Ricercatori della Cornell University stanno mettendo a punto un sistema per sapere quando e quanto irrigare, risparmiando il 40% dell’acqua utilizzata con i metodi più tradizionali.
L’acqua dolce non è illimitata; le precipitazioni non sono prevedibili; le piante non hanno sempre sete: sono le considerazioni che hanno spinto alcuni ricercatori della Cornell University a sviluppare un approccio predittivo di controllo automatico dei sistemi di irrigazione.
Solo il 3% dell’acqua mondiale è potabile ed oltre il 70% di quell’acqua dolce viene utilizzata per l’agricoltura. L’irrigazione non necessaria spreca enormi quantità d’acqua, con alcune colture che vengono irrigate il doppio di quel che avrebbero bisogno, contribuendo all’inquinamento di falde acquifere, laghi e oceani.
Combinando i dati provenienti dai satelliti e quelli dei censimenti agricoli e utilizzando modelli computerizzati per simulare il funzionamento della pianta mentre l’acqua sale dalle radici al gambo per poi evaporare attraverso l’apparato fogliare, gli autori di uno Studio pubblicato sul numero di ottobre 2018 di Environmental Research Letters, sono stati in grado di quantificare la differenza tra la quantità d’acqua effettivamente necessaria per una determinata coltura e quel che le viene somministrata, per stimare i possibili aumenti di produttività delle colture.
Un modello predittivo, quindi, che combini informazioni sulla fisiologia vegetale, sulle condizioni del terreno in tempo reale e sulle previsioni meteorologiche, secondo il nuovo Studio “Robust Model Predictive Control of Irrigation Systems with Active Uncertainty Learning and Data Analytics” , pubblicato su IEE Transactions on Control Systems Technology, potrebbe aiutare ad assumere decisioni più informate su quando e quanto irrigare, risparmiando il 40% dell’acqua utilizzata con i metodi più tradizionali.
“Se si disponesse di un sistema in grado di collegare tutte le eccellenti fonti di big data e machine learning – ha affermato Fengqi You, Prof. di Ingegneria dei Sistemi energetici presso la Cornell Universtity (Ithaca, NY) e co-autore dello Studio – si potrebbe rendere intelligente l’agricoltura“.

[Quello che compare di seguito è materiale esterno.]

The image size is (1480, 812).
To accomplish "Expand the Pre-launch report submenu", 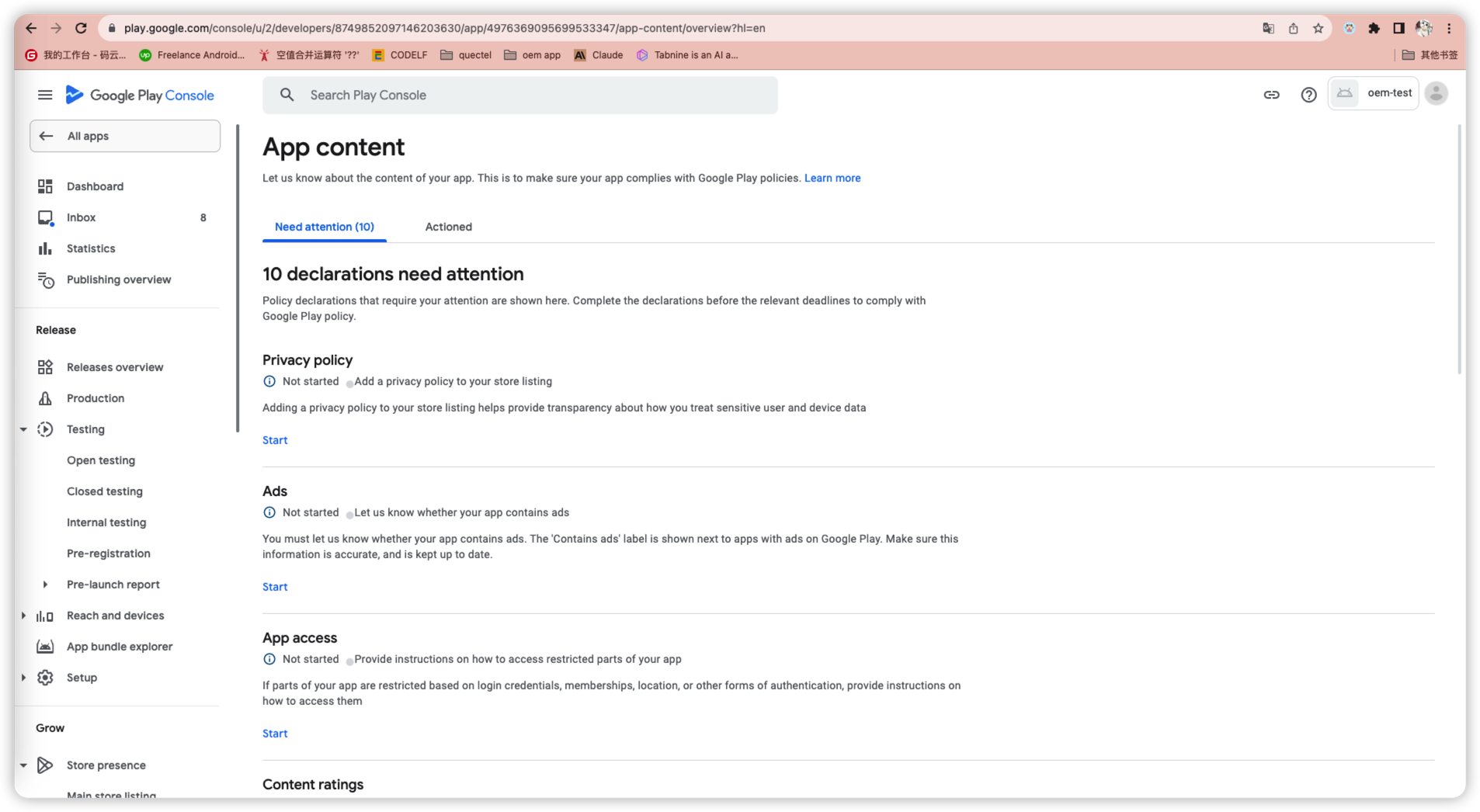I will 45,585.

L’idea fondamentale è quella di utilizzare i dati meteorologici storici e l’apprendimento automatico per valutare l’incertezza delle previsioni meteorologiche in tempo reale, nonché di quella sulla quantità di acqua persa nell’atmosfera dalle foglie e dal suolo (evapotraspirazione), combinando tra loro le informazioni i modelli meccanicistici e rendendo le decisioni per l’irrigazione molto più precise..
Co-autore dello Studio è Abraham Stroock, Professore di ingegneria chimica e biomolecolare, che sta lavorando a strategie di conservazione dell’acqua con i coltivatori di mele dello stato di New York e con quelli di mandorle, mele e viticoltori nelle regioni della costa occidentale degli Stati Uniti, colpite dalla siccità.

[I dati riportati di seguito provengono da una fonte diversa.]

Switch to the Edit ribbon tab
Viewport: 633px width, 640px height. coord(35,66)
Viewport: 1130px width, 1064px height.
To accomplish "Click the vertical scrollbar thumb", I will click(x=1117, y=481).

“Queste colture praticate negli ambienti semiaridi della Central Valley della California, sono grandi consumatrici di acqua – 4-5 litri di acqua per mandorla. Quindi c’è una reale opportunità per migliorare il modo con cui gestiamo l’acqua in questi contesti – ha dichiarato Stroock – Il controllo preciso dell’umidità delle piante potrebbe anche migliorare la qualità delle colture specializzate sensibili come le uve da vino”.
Tra le sfide della ricerca c’è l’identificazione del metodo migliore per ogni coltura e la determinazione dei costi e dei benefici del passaggio ad un sistema automatizzato da quello gestito dall’uomo. Poiché gli alberi di mele sono relativamente piccoli e rispondono rapidamente ai cambiamenti delle precipitazioni, hanno sottolineato i ricercatori, potrebbero non aver bisogno di settimane o mesi di dati meteorologici, mentre gli alberi di mandorla che tendono ad essere più grandi e più lenti ad adattarsi, beneficiano delle previsioni a lungo termine.
“Abbiamo bisogno di valutare il giusto livello di complessità per una strategia di controllo, e il più sofisticato potrebbe non avere molto più senso – ha concluso Stroock – Gli esperti hanno raggiunto capacità gestionali piuttosto buone, per cui se si propone a qualcuno di investire nelle nuove tecnologie, dobbiamo essere sicuri che queste siano migliori di quelle proposte dagli esperti”.